TENANTS HARBOR — Kathleen Fox discusses her research and writing in a presentation entitled “Finding Your Roots is Not Always What You Expected” Friday, April 29, at 5 p.m. at Jackson Memorial Library, 71 Main St. Writing as Kathleen A. Earle, her “An Early History of the Wyoming Valley: The Yankee-Pennamite Wars & Timothy Pickering” releases April 18 through Arcadia Publishing. Fox chose to use her maiden name, “Earle,” as the book resulted from her search for Earle ancestors over the past few decades.
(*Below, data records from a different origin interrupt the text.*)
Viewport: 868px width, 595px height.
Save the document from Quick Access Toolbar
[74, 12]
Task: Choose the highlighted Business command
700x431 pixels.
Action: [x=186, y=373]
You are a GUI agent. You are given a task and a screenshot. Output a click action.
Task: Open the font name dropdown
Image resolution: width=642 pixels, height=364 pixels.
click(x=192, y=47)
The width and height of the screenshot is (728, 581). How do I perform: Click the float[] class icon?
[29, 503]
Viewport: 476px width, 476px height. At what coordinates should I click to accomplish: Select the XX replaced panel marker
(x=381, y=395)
“Imagine my surprise when I found out [my ancestors] kidnapped a prominent Pennsylvania official, Timothy Pickering,” she said. “But the story is a good one, so I wrote a book about it. The Earles play a very minor part, but the time and events are fascinating.”

When Connecticut Yankees began to settle the Wyoming Valley in the 1760s, both the local Pennsylvanians and the powerful native Haudenosaunee (Iroquois) strenuously objected. The Connecticut Colony and William Penn had been granted the same land by King Charles II of England, resulting in the instigation of the Yankee-Pennamite Wars. In 1788, during ongoing conflict, a band of young Yankee ruffians abducted Pennsylvania official Timothy Pickering, holding him hostage for 19 days. Some kidnappers were prosecuted, and several fled to New York’s Finger Lakes as the political incident motivated state leaders to resolve the fighting. Bloody skirmishes, the American Revolution and the Sullivan campaign to destroy the Iroquois all formed the backdrop to the territorial dispute. Earle (Fox) covers the early history of colonial life, war and frontier justice in the Wyoming Valley.
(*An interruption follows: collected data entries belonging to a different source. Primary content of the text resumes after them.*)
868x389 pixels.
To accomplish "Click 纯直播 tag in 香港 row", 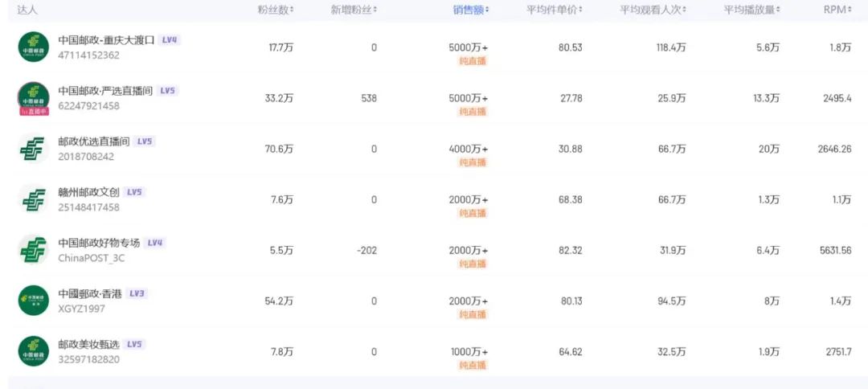I will [473, 314].
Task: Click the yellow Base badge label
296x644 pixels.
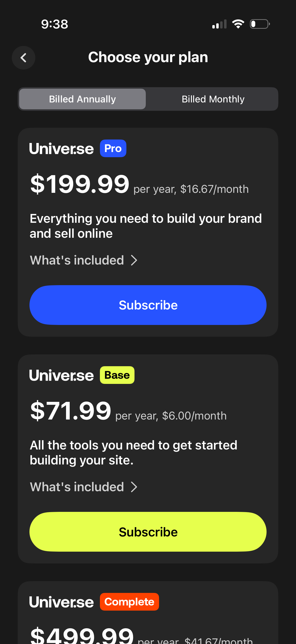Action: pyautogui.click(x=117, y=375)
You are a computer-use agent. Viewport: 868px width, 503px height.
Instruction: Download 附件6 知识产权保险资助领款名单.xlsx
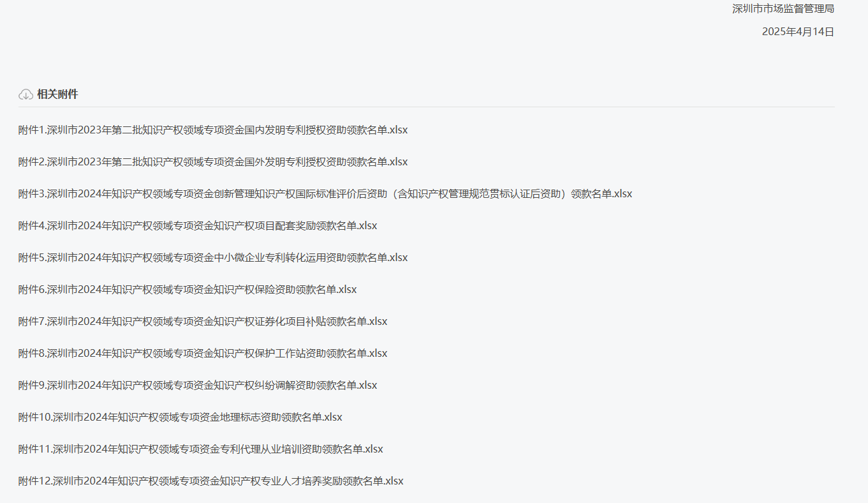pyautogui.click(x=188, y=290)
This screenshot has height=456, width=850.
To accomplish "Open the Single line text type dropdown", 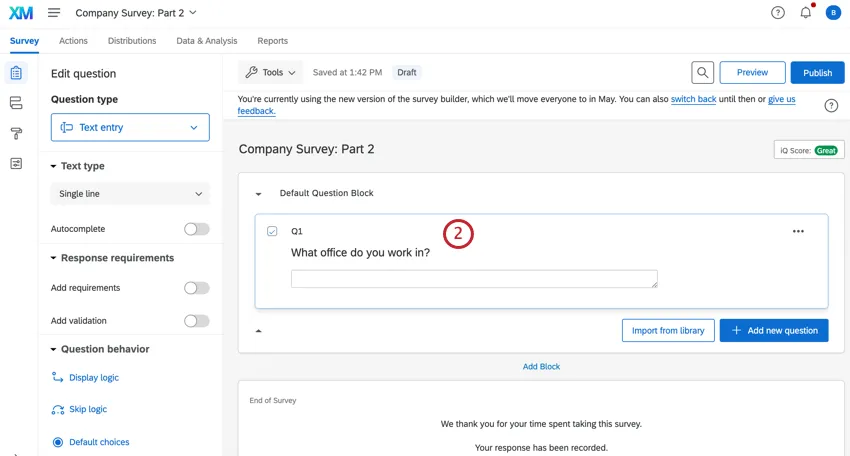I will click(x=130, y=194).
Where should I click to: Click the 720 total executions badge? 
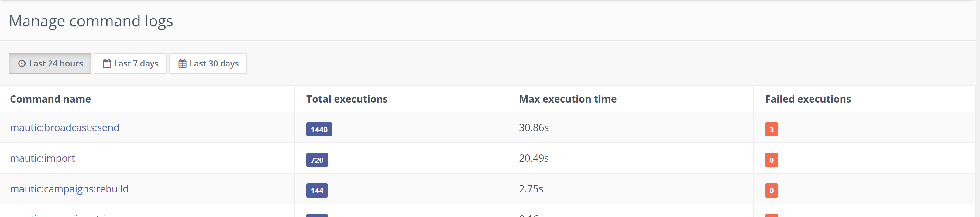pos(317,160)

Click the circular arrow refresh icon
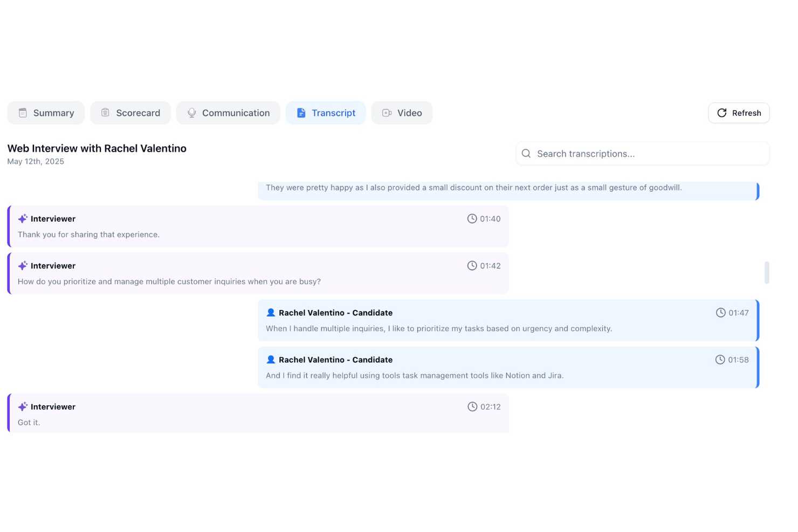[722, 113]
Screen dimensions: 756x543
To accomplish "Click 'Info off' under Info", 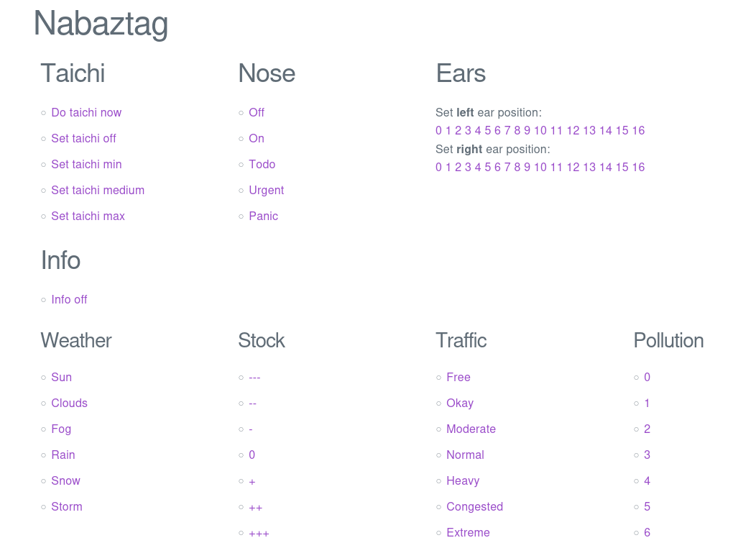I will tap(69, 299).
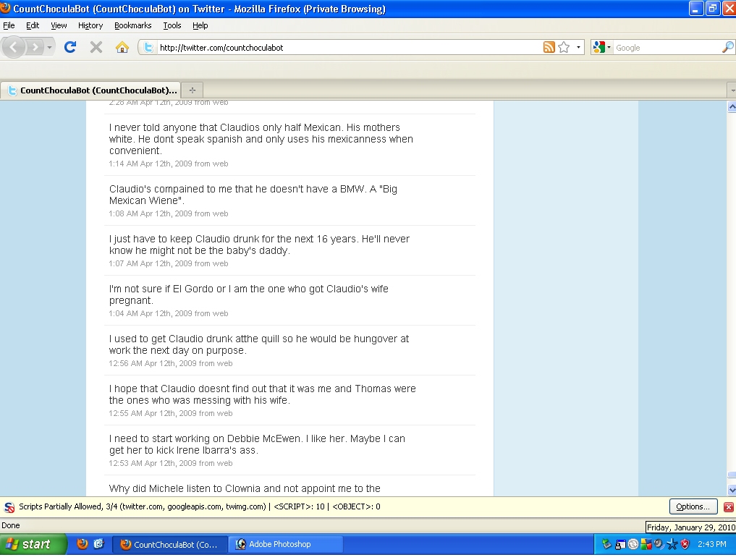Switch to Adobe Photoshop in taskbar
The image size is (736, 560).
[280, 544]
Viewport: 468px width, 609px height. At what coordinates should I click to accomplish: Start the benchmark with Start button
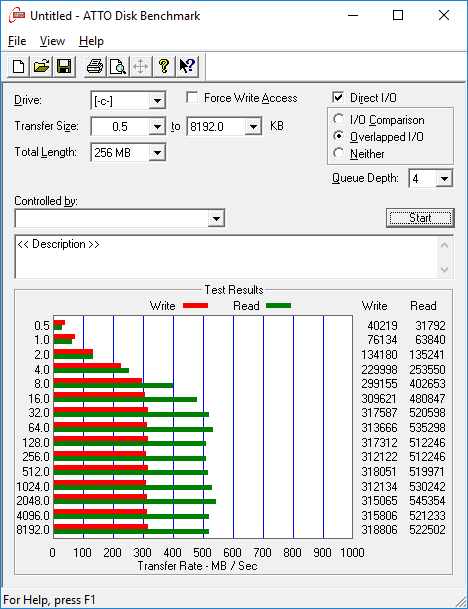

Fox is an artist and native New Yorker whose ancestral roots go back to Pennsylvania. She is an author, artist, former professor and former director of research at the National Indian Child Welfare Association in Portland, Ore. She attended Cornell University and the Rockefeller College of the State University of New York–Albany, where she received a PhD in 1996. She has written and illustrated several award-winning children’s books and many peer-reviewed articles in the areas of mental health and child abuse. For several years, she taught at the University College Center in Rockland. She lives in Tenants Harbor with her husband, Stan.